Article »
***
On the occasion of the 2nd anniversary of the Red Army, on 23 February, 1920, Radlov and the company of the Red-Army Theatrical and Dramatic Arts Workshop showed a production in verse, The Sword of Peace, written by Adrian Piotrovsky. The performance took place in the Cinizelli Circus, and some joint theatrical societies of the Petrograd garrison, as well as the chorus and the band of the military district, participated in the crowd scenes. According to the press,’ the spectacle was a great success with comrades Red-Army men’.4 There were also some detailed reviews. The Moscow correspondent Evgeni Kuznetsov wrote that it was ‘a concise chronology of the entire history of the Red Army’ during the two years of its existence. He was not enthusiastic about its dramatic merits and picked out some borrowings, for example, from The King’s Barber by Anatoli Lunacharsky; but he did justice to the director’s mastership: ‘If there was any effect produced, it was only thanks to the director Radlov and his apt production, rich in surprises and sudden turns. Perfect professionalism!’5 The production was ranked among the significant mass performances of the epoch of ‘war communism’.3
Radlov took part, as a member of a directorial team, in some other similar undertakings. In a three-part performance Towards the World Commune, shown in the portal of the Stock Exchange on 19 July, 1920, under the general direction of Konstantin Mardzhanov, and with Natan Altman as designer, Radlov directed the second part which dealt with the world war. (The first part was done by Nikolai Petrov and the third by Vladimir Solovyov and Adrian Piotrovsky.)
That year, Radlov and Solovyov also directed The Promethean Fire to mark the May-Day holiday. The performers were again the actors of the Theatrical and Dramatic Arts Workshop. One of the performances took place in the opera hall of the Narodny Dom (the People’s House). The newspaper account sounded well-meaning; it noted that the performance, which was attended exclusively by Red-Army men, was accompanied with a stormy applause’.6 It was a demonstration of organized emotions of organized spectators.
In mass performances, certain elements of traditionalism could sometimes be detected. Thus, it was not without looking back to some old popular court entertainments and amusements that The Siege of Russia was performed. It was shown on 20 June, 1920, on the Kamenny Ostrov (the Stony Island, renamed the Island of Rest), which had been transformed, for the occasion, by the architect Ivan Fomin, the artist Sergei Chekhonin and some others. An amphitheatre accommodating one thousand spectators was built near one of the ponds, and a small island in the middle of the pond was turned into the arena of action in the open air. The small island symbolized the RSFSR, which was besieged by the ‘gun-boats’ of the invaders. Many years later Valentina Khodasevich, a designer and once a Kurmascep student, recalled the episodes of the performance she had designed: ‘From beyond the island a skiff appears, decorated as a battleship, with a tower and guns. On board stands a caricature admiral, Lord Curzon (played by Konstantin Gibshman). He is watching the Land of Soviets through a big telescope. The Soviet workers catch sight of him and defend themselves, and after different adventures he is forced to tumble overboard’. Further, a Polish spy – an aerial acrobat Serge (Alexander Alexandrov) – fleeing from pursuit, climbed up a tree, leaping from bough to bough. A Polish general (the clown-acrobat George Delvari) turned a somersault and plunged into the water, where a firework battle was raging; etc. The acme of the performance was the choral apotheosis of the victorious Russian proletariat. ‘Since then I and Radlov felt quite enthusiastic about outdoor mass performances’, Khodasevich reminisced.7
True, a few years later, Radlov was one of the first to point out, soberly and rather skeptically, the exorbitant cost of designing such festive spectacles: ‘It was certainly naive and impractical to dress the rainy town in cloth shirts; and, in general, it then seemed more natural to decorate the wall of a building with a futurist mural than to mend the pavement or the water supply/ But he was right, adding that it had been ‘a romantically bold attempt of art to come out into the streets’.8 It was a characteristic feature of the period of ‘war communism’ in general, both in life and in art.
***
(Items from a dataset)
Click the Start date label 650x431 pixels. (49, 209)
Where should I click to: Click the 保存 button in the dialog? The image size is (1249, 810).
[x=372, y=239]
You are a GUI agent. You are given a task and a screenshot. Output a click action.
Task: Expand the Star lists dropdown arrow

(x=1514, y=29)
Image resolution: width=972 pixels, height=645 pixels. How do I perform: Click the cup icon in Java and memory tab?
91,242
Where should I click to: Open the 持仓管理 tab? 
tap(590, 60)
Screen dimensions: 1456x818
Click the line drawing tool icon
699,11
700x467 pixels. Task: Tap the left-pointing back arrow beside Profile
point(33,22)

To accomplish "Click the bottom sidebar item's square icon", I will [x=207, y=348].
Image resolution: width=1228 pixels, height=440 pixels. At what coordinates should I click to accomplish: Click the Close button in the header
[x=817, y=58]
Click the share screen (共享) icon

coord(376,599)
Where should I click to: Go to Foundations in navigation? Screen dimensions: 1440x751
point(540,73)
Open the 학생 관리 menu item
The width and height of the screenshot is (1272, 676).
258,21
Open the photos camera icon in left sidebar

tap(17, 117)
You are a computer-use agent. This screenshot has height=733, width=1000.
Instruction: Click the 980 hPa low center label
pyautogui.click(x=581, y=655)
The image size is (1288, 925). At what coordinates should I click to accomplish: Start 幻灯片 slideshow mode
***
What you need to do »
A – In the account of Radlov's mass performances, rewrite the part that opens with the words containing "That year, Radlov" and closes with "of organized spectators.", replacing "The Promethean Fire" with "The Fire of Prometheus".
B – In the account of Radlov's mass performances, who played Lord Curzon in The Siege of Russia?
These items were drawn from a separate source.

Expected results »
A –
That year, Radlov and Solovyov also directed The Fire of Prometheus to mark the May-Day holiday. The performers were again the actors of the Theatrical and Dramatic Arts Workshop. One of the performances took place in the opera hall of the Narodny Dom (the People’s House). The newspaper account sounded well-meaning; it noted that the performance, which was attended exclusively by Red-Army men, was accompanied with a stormy applause’.6 It was a demonstration of organized emotions of organized spectators.

B – Konstantin Gibshman